O povo ficou ainda mais silencioso do que antes, suas expressões solenes e até um tanto confusas em relação as palavras do rei.
— Este combate surgiu de um acordo entre nós, os alfae, e Lucet, o meio-sangue sobrevivente do desastre de Elysium — o monarca começou, seu tom não mais empolgado, com uma expressão séria e voz solene — Tendo vivido lá por toda sua vida e sendo discipulo da Guardiã, obviamente o garoto recebeu tratamento em nossas instalações após entrar em coma depois de um combate para salvar a vida da guardiã quando ele lutou contra o agora falecido paladino Alexander e acabou perdendo um braço por isso, como bem podem ver.
Diversos suspiros e murmurios foram ouvidos da platéia ao passo que começaram a discutir baixo.
— Não irei divulgar os detalhes do acordo, pois os tais se tratam de alguns segredos de estado e planos que, se descobertos de antemão, podem trazer consequências desastrosas para nossa nação, mas, saiba quem este garoto está aqui para provar suas habilidades e potencial em honrar a parte dele do acordo no futuro — Lucis continuou — Sei bem que ele acabou de acordar de um coma, mas, o tempo não espera e muito menos esperaremos nós e, além disso, tomei a decisão de testar ainda mais os limites deste que aos olhos de nós alfae é uma mera criança e o colocarei para lutar contra a “Esquadra Regia”.
Neste instante, Lucet ficou confuso e se virou para Kaella.
— Mãe… Esquadra Regia? Do que ele está falando?
— Filho de uma… — Kaella exclamou furiosa, sua aura flutuando violentamente, ignorando por um instante a pergunta de Lucet, direcionando sua atenção para o monarca — Você ficou louco !? Ele acabou de acordar de um coma de quase três anos e você coloca ele contra toda uma esquadra!? Ainda mais sendo a regia!
Lucis apenas sorriu de canto de boca e respondeu.
— Ora minha cara Kaella — Ele disse — Eu não poderia colocar qualquer um contra ele em face de um acordo tão importante poderia?
— E não havia nenhuma outra opção? Tinha de ser a regia? — Ela falou com desdém e frieza na voz — Não poderia chama nenhuma das outras nove esquadras reais, tinha de ser justamente a regia que você treinou pessoalmente antes de ascender ao trono?
Lucis sorriu mais uma vez, uma expressão zombeteria em seu rosto.
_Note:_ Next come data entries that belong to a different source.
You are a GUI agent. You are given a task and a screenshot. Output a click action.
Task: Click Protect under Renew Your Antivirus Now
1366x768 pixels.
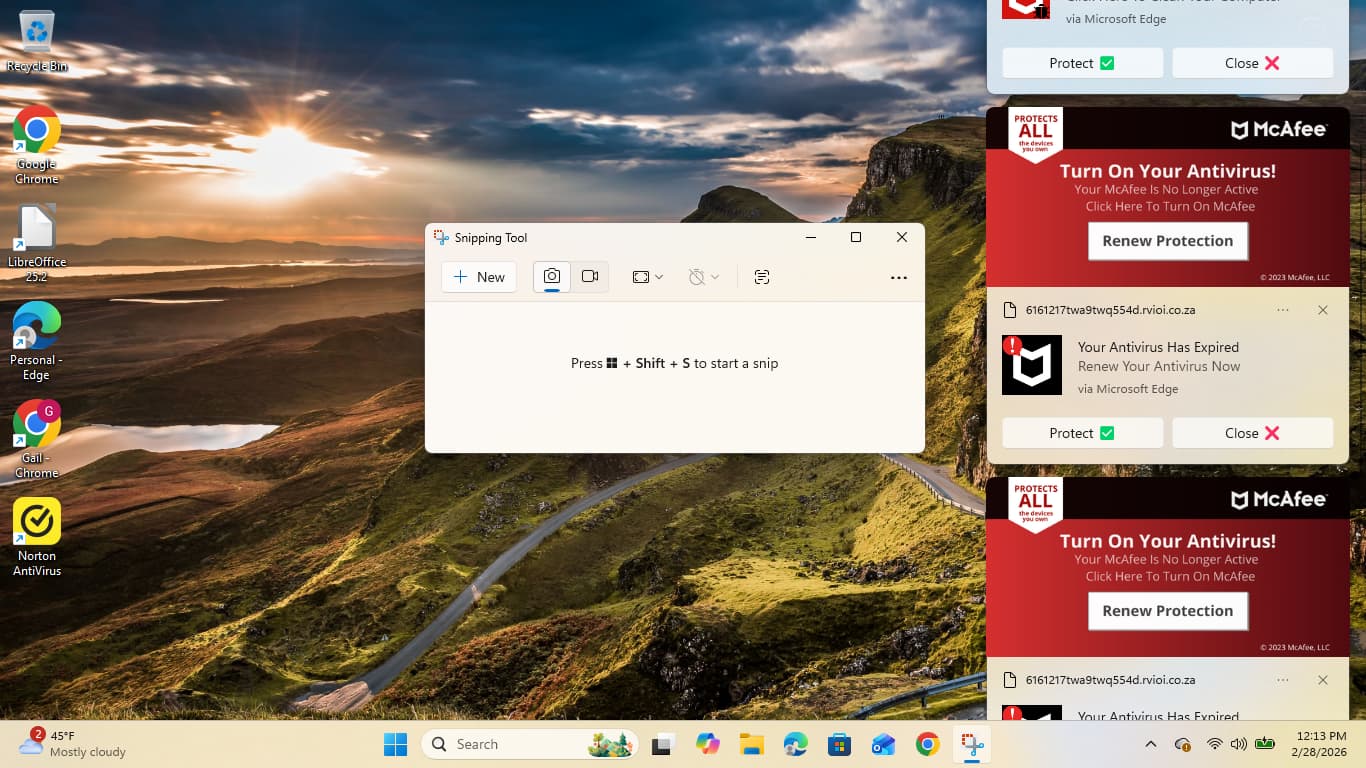tap(1082, 433)
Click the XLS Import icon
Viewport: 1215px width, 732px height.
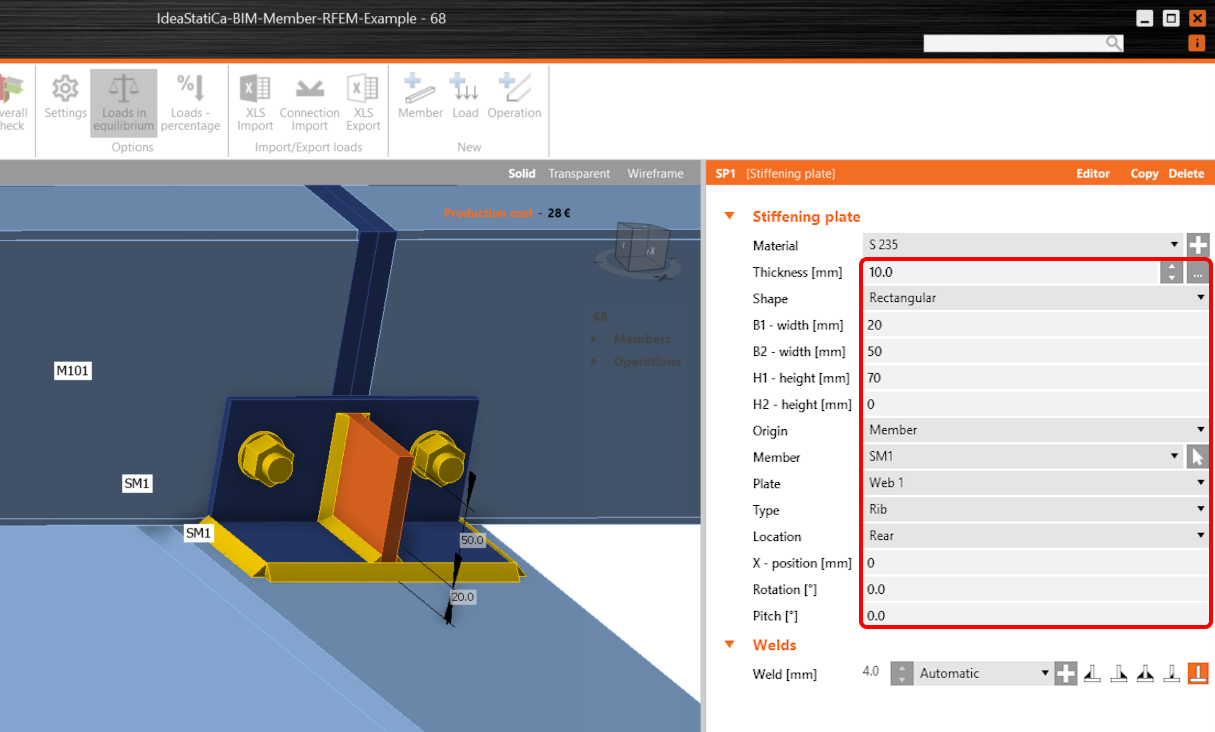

— Mãe — Dessa vez Lucet interrompeu — Está tudo bem. Não importa quem venha, eu terei de enfrentar de qualquer forma, então, não há porque discutir, além do mais, aqueles cinco também não parecem que vão me deixar sair daqui sem uma luta.
Lucet então apontou com a cabeça para os cinco alfae que o encaravam, suas auras de mana colorida se manifestando em forma de chamas ao redor de seus corpos e direcionando uma pressão invisivel ao garoto, mas ele, a enfrentava com tranquilidade, olhando diretamente para eles como se dissesse “Terão de fazer melhor do que isso se quiserem me dobrar”.
O monarca, perceptivo como era, captou as palavras do garoto e sua atitude para com os cinco e logo falou.
— Excelentes palavras jovem Lucet, se seu poder for capaz de se equiparar a sua atitude, vejo que este acordo pode valer muito a pena — Ele então se virou ao público e anúnciou — Quando a esquadra, com seus tantos méritos e conquistas já tem uma reputação que os precede, e se entendo bem, os mesmo não gostam de tanta fanfarra, e por tal, em vista de sua vontade ardente pelo combate, optarei por anúnciar que o combate será de lutas consecutivas, onde a esquadra decidira a ordem dos lutadores.
Ele então direcionou suas palavras aos cinco alfae.
— E acredito que vocês, meus brilhantes escolhidos, não irão desapontar e perder para este mero desafiante, que por um sinal é um meio sangue, um corvo e ainda por cima um aleijado — Ele gargalhou — Se eu estivesse em sua posição e perdesse, ao menos para mim, seria uma extrema desonra e vergonha pessoal, mas não se preocupem, não haverá qualquer punição de minha parte caso percam, afinal, isto é um teste para Lucet, e não para vocês.
O monarca então reluziu ao liberar sua poderosa aura oceânica antes de declarar com sua voz poderosa e imperativa.
— Pois então, meus caros participantes, comecem a luta!